═════ Data listing ═════

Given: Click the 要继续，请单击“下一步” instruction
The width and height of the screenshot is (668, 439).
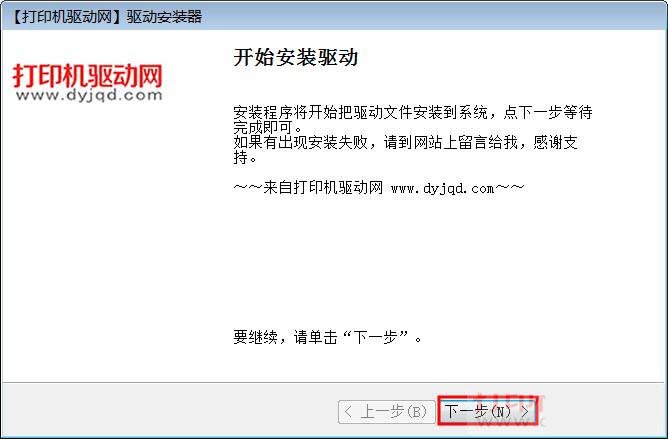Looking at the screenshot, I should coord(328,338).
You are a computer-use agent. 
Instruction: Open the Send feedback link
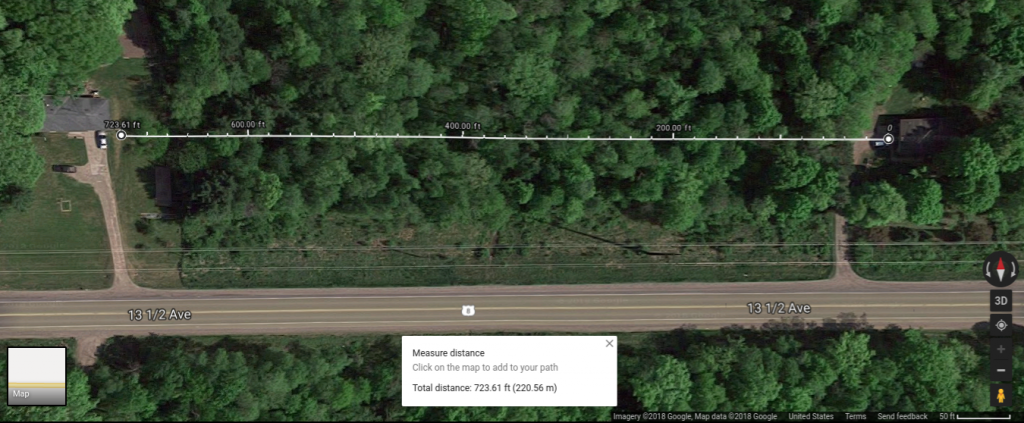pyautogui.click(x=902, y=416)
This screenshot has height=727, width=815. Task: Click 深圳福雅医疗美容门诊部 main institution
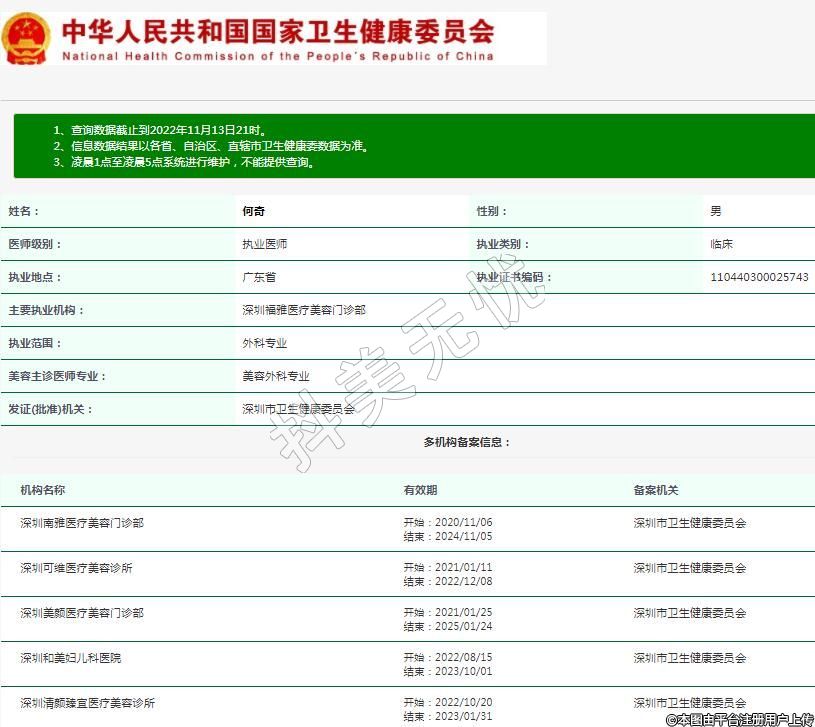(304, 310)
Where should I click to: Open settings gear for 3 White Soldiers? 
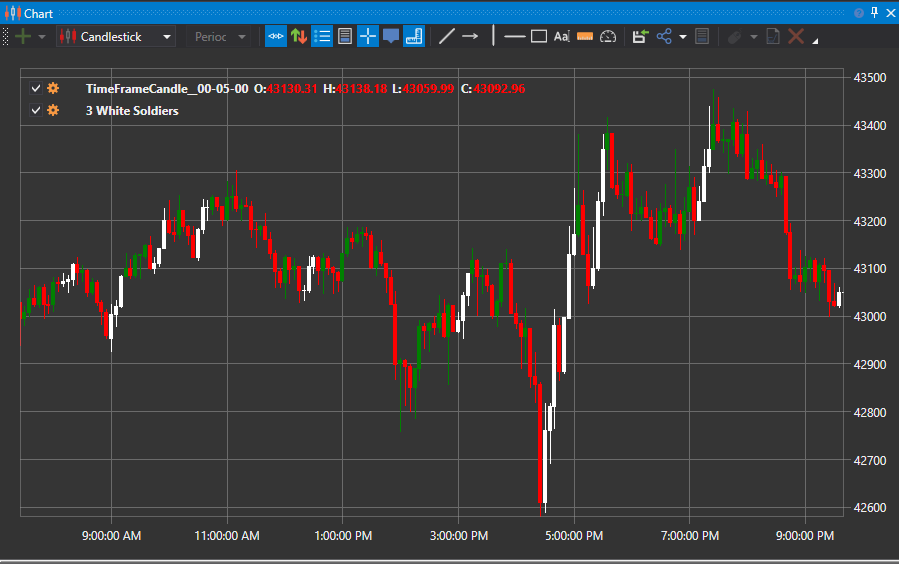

═════

-- Work required --
Output only the lines running from the line with "The width and" through the last line of the entries above, inclusive, with pictures excluded.

-- Task result --
The width and height of the screenshot is (668, 439).
Looking at the screenshot, I should coord(328,338).
You are a computer-use agent. 
Instruction: Open the Send feedback link
pyautogui.click(x=902, y=416)
This screenshot has height=727, width=815. Task: Click 深圳福雅医疗美容门诊部 main institution
(304, 310)
Where should I click to: Open settings gear for 3 White Soldiers? 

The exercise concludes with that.